To truly love what you do means to remove all of your egotistical ways and surrender as...yourself
. Show them the uncut version of yourself. If you're brave enough, vent as if you were sitting at your psychologist's office. Watch how many people you help just by relating to someone who is experiencing similar life trials. "Well it's none of anybody's business..."
But as writers, most of us tell all. And when we do hold back, that's when it shows -- that's when it starts lacking "ummph". In any type of career or business, whether it be entertainment, writing, art, (yes art is a career) or any sort of business -- even like in my town, there are 5 different pizzerias -- make yours stand out. Put your heart and soul into your "sauce" and make people see, feel and experience homemade uniqueness that has only been derived by you.

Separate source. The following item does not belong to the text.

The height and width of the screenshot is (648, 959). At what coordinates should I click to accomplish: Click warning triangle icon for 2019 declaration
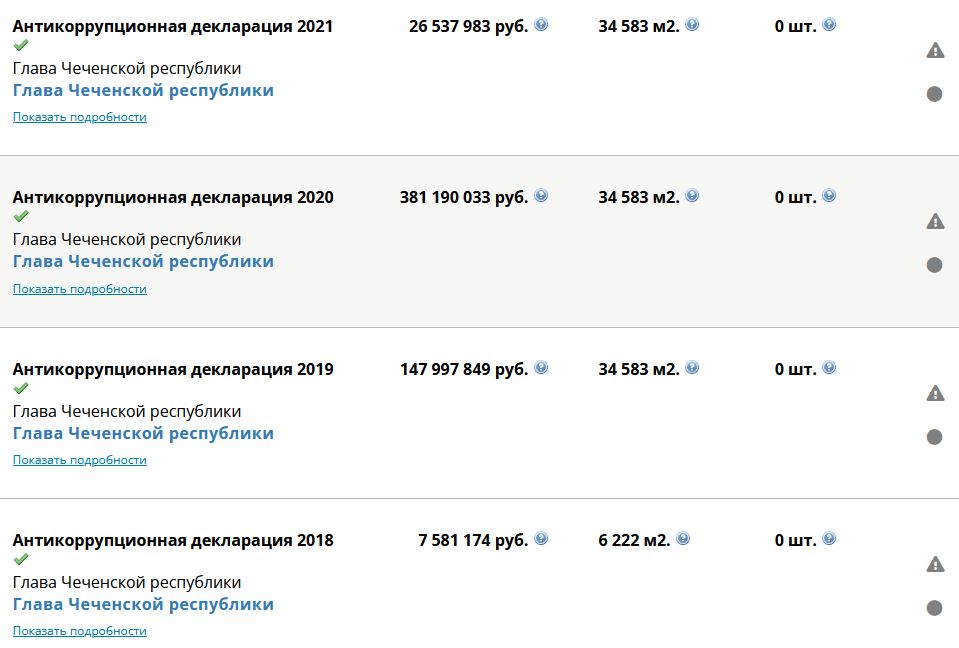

The other day, Madelene and I were discussing people stealing other people's music, like the issue and lawsuit against Robin Thicke's song, "Blurred Lines". We also spoke about plagiarism, in degrees that can be seen as saying the same thing but in different words, all the while giving the same meaning. Everything has been said, has been sung, has been written, but in various ways. As a guitarist myself, I find that sometimes I'll be composing a song and the melody sounds exactly like another song I've heard before. This is where we get our influences from. "Who's your biggest influence" is asked to many artists. For me, I read a lot. I have to. I'm a writer. I also listen and watch many guitarists because I want to become a better musician. There is always room for improvement. This is not to say, copy people who do the same type of work, but instead, discover new and unique ways of enhancing your own craft.
Bottom line is, whenever I see or hear someone comparing themselves to other people, no matter what it is -- I just get this feeling of a perpetual bitterness that'll probably never go away, unless they catch it on time. When you are trying to compete, whether you make it known or not, other people can 'see' your struggle. It's like watching a runner trying to pass someone on the track. You can see his or her struggle to just keep up with them, no less pass them. I used to be "that runner", struggling and sweating bullets watching people pass me by. And now, I'm running on the side of a beautiful ocean and enjoying the view. I no longer want to be behind someone feeling bitter about their success. I want to look at someone running ahead of me and congratulate them instead, maybe even pick up a little inspiration while I'm behind. That's the only way we can get ahead is learning from others who have paved the way for us.